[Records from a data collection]

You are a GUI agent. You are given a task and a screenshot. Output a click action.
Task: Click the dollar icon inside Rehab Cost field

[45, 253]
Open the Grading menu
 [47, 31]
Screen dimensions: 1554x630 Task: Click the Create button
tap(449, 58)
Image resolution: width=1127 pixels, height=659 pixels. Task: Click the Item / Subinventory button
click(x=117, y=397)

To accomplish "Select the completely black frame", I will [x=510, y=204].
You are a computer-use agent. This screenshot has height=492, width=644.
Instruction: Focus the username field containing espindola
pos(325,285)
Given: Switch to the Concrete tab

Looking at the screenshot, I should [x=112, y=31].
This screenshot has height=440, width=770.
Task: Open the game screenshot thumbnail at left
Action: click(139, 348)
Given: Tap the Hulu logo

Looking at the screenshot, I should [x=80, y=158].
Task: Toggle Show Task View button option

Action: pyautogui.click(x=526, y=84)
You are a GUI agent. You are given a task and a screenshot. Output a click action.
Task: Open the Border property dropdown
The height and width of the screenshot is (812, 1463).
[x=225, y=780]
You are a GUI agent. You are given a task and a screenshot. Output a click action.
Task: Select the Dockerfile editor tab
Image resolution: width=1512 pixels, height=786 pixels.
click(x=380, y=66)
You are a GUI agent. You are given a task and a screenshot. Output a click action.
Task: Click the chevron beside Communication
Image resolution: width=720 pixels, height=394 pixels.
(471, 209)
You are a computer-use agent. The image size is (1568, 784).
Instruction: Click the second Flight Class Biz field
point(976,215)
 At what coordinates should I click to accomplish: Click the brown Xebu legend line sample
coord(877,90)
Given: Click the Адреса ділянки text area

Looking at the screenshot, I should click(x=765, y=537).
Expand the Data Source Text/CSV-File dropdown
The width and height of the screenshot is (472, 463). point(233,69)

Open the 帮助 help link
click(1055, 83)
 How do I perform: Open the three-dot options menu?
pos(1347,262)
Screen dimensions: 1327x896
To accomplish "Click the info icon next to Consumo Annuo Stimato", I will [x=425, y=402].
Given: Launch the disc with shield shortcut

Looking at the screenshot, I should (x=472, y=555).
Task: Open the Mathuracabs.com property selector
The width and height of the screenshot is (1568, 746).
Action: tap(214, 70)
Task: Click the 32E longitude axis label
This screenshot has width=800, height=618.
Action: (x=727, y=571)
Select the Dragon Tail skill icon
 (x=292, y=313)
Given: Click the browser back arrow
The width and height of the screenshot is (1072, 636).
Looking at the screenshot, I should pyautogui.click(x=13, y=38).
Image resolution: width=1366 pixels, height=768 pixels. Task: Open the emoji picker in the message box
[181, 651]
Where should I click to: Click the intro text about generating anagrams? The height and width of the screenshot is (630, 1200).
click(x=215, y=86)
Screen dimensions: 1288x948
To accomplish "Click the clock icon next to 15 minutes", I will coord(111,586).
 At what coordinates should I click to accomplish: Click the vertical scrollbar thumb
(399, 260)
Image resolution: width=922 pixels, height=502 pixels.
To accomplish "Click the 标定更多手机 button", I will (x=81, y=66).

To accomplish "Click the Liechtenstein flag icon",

▶ **What is required**
Can you quote exactly the lines from the one containing "Where should I" through the last line of the records above, and nothing else?

▶ **Result**
Where should I click to: Click the intro text about generating anagrams? The height and width of the screenshot is (630, 1200).
click(x=215, y=86)
Screen dimensions: 1288x948
To accomplish "Click the clock icon next to 15 minutes", I will coord(111,586).
 At what coordinates should I click to accomplish: Click the vertical scrollbar thumb
(399, 260)
Image resolution: width=922 pixels, height=502 pixels.
To accomplish "Click the 标定更多手机 button", I will (x=81, y=66).

To accomplish "Click the Liechtenstein flag icon",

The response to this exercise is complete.